Deep Belief Network (DBN): RBMs are the building blocks of DBNs, enabling them to solve the the problem of unstable gradients efficiently. A DBN is a stack of RBMs where the hidden layer of one RBM is the visible layer of the one above it. A DBN’s structure is identical to Multi Layered Perceptron (MLP); however, it’s trained differently. Consider a stack of n RBMs:
- The first RBM is trained to reconstruct its input as closely as possible
- The hidden layer of the first RBM is treated as the visible layer for the 2nd RBM
- The hidden layer of (n-1) is treated as the visible layer of the nth RBM
This process is finished when all RBMs are trained; each RBM completes its training by backpropagation before feeding it to the next layer. Because each layer is trained independently, the gradients do not asymptotically reduce. This is the secret sauce to the perfect recipe for avoiding the vanishing gradient problem.
The main difference between DBNs and convolutional neural networks (CNNs) is that each layer of a DBN learns the entire input. On the other hand, early layers in CNNs detect simple patterns, while the latter layers combine them. Consider a CNN that is fed images of animals—the early layers first detect the edges and the latter layers combine these to detect shapes; the final output layer combines the detected shapes to classify the animal into a cat/dog/horse etc.

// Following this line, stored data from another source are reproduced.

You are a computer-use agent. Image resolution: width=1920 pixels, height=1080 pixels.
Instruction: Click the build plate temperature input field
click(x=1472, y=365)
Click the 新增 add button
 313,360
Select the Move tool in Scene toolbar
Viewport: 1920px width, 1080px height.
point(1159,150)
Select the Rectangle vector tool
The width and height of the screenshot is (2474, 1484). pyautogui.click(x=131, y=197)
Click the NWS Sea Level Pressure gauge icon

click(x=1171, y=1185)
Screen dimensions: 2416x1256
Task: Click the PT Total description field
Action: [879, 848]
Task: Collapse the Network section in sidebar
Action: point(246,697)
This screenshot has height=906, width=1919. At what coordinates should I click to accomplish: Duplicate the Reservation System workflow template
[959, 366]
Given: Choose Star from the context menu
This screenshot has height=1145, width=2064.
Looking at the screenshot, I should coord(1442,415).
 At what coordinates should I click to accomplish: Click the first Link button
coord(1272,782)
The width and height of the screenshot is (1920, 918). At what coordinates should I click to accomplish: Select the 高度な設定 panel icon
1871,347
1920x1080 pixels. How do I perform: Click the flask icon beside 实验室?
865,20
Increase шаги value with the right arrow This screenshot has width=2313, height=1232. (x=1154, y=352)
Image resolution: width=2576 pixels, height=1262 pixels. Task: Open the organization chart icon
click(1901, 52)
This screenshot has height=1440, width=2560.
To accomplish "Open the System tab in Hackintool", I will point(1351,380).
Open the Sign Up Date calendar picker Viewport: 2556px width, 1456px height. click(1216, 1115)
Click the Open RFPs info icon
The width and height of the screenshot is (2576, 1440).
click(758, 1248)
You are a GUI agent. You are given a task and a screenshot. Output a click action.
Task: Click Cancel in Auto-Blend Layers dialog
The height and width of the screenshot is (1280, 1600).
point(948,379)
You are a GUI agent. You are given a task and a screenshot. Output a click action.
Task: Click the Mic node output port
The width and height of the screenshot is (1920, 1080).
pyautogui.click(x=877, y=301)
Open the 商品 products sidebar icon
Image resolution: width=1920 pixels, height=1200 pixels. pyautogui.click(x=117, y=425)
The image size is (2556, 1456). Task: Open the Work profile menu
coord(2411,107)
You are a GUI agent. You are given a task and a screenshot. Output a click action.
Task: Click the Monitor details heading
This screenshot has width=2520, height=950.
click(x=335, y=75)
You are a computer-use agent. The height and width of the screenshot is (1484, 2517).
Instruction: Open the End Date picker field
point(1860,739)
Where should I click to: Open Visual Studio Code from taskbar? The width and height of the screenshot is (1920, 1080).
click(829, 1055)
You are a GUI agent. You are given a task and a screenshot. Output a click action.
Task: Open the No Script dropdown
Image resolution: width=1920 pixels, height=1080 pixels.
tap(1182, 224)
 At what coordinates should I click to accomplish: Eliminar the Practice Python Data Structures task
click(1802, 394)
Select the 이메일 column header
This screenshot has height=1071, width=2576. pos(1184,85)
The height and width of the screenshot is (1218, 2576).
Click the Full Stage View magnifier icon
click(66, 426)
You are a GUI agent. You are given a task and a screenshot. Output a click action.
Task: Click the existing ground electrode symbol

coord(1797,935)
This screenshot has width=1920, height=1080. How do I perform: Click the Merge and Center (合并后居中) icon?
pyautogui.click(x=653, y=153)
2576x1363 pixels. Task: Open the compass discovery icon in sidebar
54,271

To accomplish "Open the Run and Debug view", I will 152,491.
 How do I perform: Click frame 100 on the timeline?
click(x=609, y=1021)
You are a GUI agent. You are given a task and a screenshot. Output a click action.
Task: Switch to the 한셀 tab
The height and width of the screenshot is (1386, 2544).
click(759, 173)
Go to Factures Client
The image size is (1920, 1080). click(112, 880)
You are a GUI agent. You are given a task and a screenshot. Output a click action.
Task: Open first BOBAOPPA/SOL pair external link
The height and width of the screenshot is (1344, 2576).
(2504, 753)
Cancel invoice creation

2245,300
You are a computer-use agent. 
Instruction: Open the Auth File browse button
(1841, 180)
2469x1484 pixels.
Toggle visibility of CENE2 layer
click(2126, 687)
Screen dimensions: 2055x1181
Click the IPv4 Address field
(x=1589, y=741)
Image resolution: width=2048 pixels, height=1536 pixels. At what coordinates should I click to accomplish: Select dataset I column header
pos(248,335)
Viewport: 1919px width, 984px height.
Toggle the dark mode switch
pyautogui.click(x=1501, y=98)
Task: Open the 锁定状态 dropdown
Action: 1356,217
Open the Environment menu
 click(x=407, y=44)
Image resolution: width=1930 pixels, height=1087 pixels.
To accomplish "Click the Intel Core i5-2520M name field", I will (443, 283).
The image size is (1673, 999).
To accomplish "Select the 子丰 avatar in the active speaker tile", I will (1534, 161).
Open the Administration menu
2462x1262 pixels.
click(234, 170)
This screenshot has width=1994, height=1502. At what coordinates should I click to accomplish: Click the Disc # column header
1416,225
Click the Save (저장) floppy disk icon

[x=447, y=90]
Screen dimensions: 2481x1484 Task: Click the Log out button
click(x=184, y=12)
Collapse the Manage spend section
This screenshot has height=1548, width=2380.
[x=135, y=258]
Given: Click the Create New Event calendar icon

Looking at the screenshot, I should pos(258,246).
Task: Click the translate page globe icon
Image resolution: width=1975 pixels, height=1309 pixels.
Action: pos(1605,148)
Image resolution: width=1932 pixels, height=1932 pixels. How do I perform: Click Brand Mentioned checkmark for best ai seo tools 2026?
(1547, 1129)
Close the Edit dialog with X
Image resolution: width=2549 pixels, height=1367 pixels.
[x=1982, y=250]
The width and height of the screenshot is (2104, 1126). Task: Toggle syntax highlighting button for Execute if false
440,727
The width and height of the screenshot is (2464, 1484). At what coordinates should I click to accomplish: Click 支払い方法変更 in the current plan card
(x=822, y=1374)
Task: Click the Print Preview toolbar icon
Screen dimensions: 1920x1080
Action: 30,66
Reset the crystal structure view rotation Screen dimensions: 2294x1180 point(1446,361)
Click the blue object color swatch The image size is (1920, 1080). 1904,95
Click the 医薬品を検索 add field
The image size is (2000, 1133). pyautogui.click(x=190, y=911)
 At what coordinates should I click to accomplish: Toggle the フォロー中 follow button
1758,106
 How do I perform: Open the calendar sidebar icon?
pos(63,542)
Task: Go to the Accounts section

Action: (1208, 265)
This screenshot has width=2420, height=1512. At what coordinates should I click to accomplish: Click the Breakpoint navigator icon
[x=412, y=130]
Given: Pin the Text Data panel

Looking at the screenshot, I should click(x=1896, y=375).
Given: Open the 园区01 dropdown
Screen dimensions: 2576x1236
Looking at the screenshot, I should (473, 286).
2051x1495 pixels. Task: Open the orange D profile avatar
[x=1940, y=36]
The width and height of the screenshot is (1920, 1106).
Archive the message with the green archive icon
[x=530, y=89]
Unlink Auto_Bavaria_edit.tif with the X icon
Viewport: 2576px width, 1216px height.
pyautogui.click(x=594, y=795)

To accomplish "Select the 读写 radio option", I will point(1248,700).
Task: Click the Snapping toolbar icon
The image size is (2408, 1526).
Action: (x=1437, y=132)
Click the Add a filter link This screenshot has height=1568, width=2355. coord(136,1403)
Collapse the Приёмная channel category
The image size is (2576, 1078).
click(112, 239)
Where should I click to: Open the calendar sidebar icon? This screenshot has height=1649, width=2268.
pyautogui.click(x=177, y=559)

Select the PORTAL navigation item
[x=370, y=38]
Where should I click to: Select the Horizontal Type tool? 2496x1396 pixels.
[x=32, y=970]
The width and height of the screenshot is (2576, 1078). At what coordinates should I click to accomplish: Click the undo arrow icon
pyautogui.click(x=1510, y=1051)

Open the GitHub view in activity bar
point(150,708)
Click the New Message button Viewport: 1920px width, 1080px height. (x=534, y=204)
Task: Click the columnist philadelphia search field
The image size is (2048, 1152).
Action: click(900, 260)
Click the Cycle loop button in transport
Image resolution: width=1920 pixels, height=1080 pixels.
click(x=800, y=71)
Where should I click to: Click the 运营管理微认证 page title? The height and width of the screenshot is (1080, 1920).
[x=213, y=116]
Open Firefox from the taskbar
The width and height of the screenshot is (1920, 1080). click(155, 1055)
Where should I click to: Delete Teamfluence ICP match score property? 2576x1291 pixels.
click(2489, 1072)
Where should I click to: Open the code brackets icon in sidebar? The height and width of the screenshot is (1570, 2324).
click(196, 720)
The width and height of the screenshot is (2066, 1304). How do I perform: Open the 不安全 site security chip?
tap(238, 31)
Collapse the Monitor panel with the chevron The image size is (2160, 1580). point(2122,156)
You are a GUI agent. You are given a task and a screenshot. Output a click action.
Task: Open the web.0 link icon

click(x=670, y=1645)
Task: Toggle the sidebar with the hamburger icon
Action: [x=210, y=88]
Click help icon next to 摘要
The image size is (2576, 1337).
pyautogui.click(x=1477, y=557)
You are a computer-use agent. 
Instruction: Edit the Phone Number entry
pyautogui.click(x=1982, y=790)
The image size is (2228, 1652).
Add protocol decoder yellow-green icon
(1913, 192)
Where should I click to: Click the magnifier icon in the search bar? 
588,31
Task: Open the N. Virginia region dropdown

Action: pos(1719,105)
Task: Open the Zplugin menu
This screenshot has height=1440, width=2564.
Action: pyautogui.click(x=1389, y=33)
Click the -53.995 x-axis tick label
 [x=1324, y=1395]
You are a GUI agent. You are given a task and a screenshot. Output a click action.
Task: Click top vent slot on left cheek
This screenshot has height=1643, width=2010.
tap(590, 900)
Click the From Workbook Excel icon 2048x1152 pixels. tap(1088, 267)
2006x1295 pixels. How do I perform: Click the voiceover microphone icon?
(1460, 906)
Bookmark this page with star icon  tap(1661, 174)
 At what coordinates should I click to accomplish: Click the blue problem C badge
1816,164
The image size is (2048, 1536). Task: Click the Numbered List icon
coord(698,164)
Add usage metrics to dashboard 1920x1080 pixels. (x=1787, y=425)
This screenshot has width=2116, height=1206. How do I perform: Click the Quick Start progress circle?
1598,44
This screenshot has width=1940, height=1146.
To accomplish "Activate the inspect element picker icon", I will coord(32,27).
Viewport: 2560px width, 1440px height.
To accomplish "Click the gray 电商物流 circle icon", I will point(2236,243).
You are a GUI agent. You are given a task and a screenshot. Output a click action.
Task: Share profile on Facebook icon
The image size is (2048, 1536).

But a DBN works globally by calibrating the weights and biases until each layer can predict the input as accurately as possible. After the initial training, the RBMs have created a model that can detect inherent patterns in the data; however, the patterns are still unlabeled.
To finish the training, data is labeled and the results are fine-tuned with supervised learning, using small set of labels so that the features can be associated with a name. The weights and biases are altered slightly, resulting in a minor change in the DBNs’ perception of the patterns (this may also lead to a slight increase in accuracy). The set of labeled data is typically small compared to the original dataset.
The benefits of DBNs aren’t limited to shorter training times; they also perform dimension reductions on these massive datasets, making them more comprehensible.
Solving the unstable gradient problem is a major step toward enabling DNNs to extract useful insights from exabytes of unlabeled data. With active research on newer architectures and optimization techniques, we can safely say that deep networks have only just scratched the surface of the AI revolution.